How will you get paid if you work at UBS? Today’s remuneration report offers some guidance. As we’ve already noted, Andrea Orcel – chief executive of the investment bank – has done very well for himself indeed, but what about investment bankers lower down the UBS hierarchy?
These are the key things to know.
1. Bonuses at UBS are restricted to 2x base pay for 156 people in London
As per the European Union’s bonus cap, UBS says it’s restricting bonuses in London to twice fixed pay. This only applies to UK-based employees whose activities could have a, ‘material impact on the firm’s risk profile in the UK.’ These risk-taking employees are usually defined as code staff, of whom UBS says it has 156. In 2012, UBS had 188 code staff, so the number of employees with the potential to be impacted by the EU cap has fallen (even though the EU wanted banks to implement the code staff category more widely).
2. Outside London, ‘function heads’ at UBS can receive 7x their base pay in bonuses
Away from the City of London and outside the EU, UBS is throwing caution to the wind. It allows ‘function heads’ to receive up to seven times their salaries in bonuses.

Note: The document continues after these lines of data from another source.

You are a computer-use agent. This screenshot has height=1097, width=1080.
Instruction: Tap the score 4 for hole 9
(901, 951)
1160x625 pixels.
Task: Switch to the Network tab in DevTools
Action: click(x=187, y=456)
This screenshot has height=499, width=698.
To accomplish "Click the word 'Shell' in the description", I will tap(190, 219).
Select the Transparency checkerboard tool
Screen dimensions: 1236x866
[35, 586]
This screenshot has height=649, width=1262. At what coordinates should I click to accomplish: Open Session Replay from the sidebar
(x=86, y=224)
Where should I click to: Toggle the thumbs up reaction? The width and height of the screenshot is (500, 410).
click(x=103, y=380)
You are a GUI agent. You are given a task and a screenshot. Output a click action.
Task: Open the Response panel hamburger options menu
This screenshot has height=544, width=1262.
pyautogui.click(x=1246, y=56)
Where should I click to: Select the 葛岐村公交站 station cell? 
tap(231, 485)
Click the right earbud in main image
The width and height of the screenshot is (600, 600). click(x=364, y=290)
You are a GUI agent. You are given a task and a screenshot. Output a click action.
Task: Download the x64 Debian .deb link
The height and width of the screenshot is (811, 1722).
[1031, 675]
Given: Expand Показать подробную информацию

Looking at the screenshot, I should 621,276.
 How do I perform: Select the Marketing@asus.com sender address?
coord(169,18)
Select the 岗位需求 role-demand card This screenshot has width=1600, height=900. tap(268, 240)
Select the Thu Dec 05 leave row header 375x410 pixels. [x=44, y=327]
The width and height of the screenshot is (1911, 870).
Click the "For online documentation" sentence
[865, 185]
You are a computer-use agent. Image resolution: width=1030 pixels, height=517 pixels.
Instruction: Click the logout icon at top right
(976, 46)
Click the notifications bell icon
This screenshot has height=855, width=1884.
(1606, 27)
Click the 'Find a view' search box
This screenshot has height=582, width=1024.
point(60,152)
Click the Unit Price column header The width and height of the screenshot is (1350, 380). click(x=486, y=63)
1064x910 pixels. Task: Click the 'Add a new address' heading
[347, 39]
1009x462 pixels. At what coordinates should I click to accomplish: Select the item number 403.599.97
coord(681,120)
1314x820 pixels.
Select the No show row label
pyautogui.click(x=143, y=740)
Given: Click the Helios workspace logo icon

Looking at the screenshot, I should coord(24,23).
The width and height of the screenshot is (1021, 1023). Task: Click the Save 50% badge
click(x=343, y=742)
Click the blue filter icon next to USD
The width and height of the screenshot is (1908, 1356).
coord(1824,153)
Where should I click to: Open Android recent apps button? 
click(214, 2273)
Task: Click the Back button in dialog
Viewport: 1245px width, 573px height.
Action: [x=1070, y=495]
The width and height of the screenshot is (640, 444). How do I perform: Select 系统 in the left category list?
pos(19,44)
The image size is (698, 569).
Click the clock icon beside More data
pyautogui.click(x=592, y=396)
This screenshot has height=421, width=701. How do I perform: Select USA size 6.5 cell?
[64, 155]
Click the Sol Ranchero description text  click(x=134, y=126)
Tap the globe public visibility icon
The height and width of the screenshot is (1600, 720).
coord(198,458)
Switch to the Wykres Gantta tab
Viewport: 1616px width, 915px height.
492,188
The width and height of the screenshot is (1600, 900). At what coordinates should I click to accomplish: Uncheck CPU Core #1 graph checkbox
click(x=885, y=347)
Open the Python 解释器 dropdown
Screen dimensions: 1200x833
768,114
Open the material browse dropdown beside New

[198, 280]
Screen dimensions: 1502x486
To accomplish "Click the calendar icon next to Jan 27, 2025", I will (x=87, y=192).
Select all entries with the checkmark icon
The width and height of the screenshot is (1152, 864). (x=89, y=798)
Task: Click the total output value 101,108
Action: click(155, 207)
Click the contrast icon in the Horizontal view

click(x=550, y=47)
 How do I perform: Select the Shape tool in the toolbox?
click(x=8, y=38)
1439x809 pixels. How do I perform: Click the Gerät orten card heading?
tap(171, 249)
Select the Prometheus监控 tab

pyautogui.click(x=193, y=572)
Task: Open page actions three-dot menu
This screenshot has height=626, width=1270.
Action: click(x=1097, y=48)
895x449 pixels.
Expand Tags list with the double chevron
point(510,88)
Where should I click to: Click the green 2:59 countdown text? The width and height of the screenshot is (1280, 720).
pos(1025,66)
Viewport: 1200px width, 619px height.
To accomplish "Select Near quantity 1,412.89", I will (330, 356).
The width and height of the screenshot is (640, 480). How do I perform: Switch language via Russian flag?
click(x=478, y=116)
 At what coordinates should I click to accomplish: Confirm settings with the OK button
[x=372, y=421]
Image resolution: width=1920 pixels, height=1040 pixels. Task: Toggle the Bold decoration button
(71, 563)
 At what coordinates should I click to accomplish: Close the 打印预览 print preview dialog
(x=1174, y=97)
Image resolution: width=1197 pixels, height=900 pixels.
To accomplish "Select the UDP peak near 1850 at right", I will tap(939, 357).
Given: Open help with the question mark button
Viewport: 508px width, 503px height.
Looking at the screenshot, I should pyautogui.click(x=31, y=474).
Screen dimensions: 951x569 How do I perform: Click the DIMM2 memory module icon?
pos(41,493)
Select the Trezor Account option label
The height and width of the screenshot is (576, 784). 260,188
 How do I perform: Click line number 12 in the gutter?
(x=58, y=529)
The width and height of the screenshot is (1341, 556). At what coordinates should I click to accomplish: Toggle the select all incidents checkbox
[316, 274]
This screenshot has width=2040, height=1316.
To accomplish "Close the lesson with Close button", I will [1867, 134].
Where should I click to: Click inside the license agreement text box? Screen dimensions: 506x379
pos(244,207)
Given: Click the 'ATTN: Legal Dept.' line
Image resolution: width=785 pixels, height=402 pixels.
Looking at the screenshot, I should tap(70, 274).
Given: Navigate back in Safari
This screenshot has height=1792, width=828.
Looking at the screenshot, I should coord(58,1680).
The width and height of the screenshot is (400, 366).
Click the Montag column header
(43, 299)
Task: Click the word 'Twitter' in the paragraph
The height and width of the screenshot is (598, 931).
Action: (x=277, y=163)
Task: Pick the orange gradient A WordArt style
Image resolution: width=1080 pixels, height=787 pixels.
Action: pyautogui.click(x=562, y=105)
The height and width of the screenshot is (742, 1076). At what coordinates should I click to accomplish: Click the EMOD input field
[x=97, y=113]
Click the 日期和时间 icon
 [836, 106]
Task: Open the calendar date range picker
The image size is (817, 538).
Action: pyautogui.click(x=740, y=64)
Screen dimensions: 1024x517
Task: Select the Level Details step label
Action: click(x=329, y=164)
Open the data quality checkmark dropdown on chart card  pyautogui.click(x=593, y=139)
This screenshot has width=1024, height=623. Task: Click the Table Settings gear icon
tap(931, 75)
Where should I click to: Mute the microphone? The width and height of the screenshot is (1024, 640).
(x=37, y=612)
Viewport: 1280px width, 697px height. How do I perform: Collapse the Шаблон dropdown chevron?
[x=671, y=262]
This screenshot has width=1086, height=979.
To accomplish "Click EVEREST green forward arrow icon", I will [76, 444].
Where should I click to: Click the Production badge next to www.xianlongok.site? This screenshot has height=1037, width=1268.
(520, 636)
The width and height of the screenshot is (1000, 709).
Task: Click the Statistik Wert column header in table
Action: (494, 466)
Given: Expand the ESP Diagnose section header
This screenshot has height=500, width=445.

3. UBS is keeping its five year deferred bonuses, the entirety of which vest in year five
Anshu Jain said last month that’s decided to keep Deutsche Bank’s five year cliff vesting policy for senior Deutsche bankers’ bonuses. UBS is doing the same. Last year, it introduced a new ‘deferred contingent capital plan’ (DCCP) under which employees would be paid partly in Cocos vesting entirely in the fifth year. This remains in place, but the proportion of deferred bonuses allocated to the DCCP has been reduced from 50% to 40%.
4. UBS is increasing cash payments to its junior bankers
Last year, UBS began deferring bonuses once they reached CHF250k. This year, it will only be deferring bonuses that are CHF300k and above.
5. UBS is increasing deferrals for senior bankers
If junior bankers at UBS are receiving more cash, senior bankers are receiving more stock. Last year, UBS implemented a fixed deferral rate of 60% on all bonuses above CHF250k. This year, it will implemented graduated deferrals from 40% to 75% as bonuses get higher.
6. UBS paid its average ‘key risk taker’ CHF1.9m ($2.2m) last year
Including the 156 code staff it has in the UK, UBS has 543 ‘key risk takers’ globally. Last year, they each earned an average of $2.2m. Although UBS claims to have closed the gap with pay at rival firms, this looks paltry compared to the huge sums that were on offer at American banks in London in 2012.
On average, 57% of key risk taker’s compensation was deferred.
7. Even though they’re outlawed by the UK regulator in all but exceptional circumstances, you can still get a guaranteed bonus and a sign-on at UBS in London
UBS paid CHF34m of guaranteed bonuses to London-based code staff in 2013. It also paid CHF18m in sign-on payments. A further CHF67m went on replacement payments, to compensate for bonuses left behind at other firms by the people it hired.
8. If UBS’s investment bank doesn’t achieve a return on equity of 15%, bankers will start to get their deferred bonuses docked
Deferred bonuses at UBS are paid in two forms: the deferred contingent capital plan (DCCP, mentioned in point three) and an equity ownership plan known as the EOP. EOP awards will account for 60% of the bonus deferrals in 2013. While DCCP awards vest entirely in year five, EOP awards vest in years two and three.
Earlier vesting is where the good news ends for EOP awards, however. If UBS doesn’t hit an ROE of 15% for the investment bank and 8% for the bank overall in the year they’re due to vest, EOP awards will be reduced in value, potentially dramatically as per the chart below (click to enlarge). Promisingly though, 100% of the EOP awards for 2010/2011 and 2011/2012 vested in 2013.
9. UBS sneakily clawed back 60% of a ‘Performance Equity Plan’ from 2011
Even though UBS increased its bonus pool by 28% for 2013, its overall spend on bonuses stayed flat. The bank attributed to this to lower payments on deferred bonuses from previous years.
This might have something to do with a 60% reduction in the value of a ‘Performance Equity Plan’ awarded to staff in 2011. This was subject to a multiplier based upon ‘economic profit’ and ‘total shareholder return’ in 2011-2013. UBS did its sums and deemed that the the value of the plan should be cut by 60%.